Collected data
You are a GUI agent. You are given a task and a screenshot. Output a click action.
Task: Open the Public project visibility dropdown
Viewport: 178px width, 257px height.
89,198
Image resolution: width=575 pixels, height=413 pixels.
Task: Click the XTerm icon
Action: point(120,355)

■ **Action item**
Could you print, word for word, the line containing "Task: Open the" and every line after it through the end of the records, and nothing else?

■ **The completed task**
Task: Open the Public project visibility dropdown
Viewport: 178px width, 257px height.
89,198
Image resolution: width=575 pixels, height=413 pixels.
Task: Click the XTerm icon
Action: point(120,355)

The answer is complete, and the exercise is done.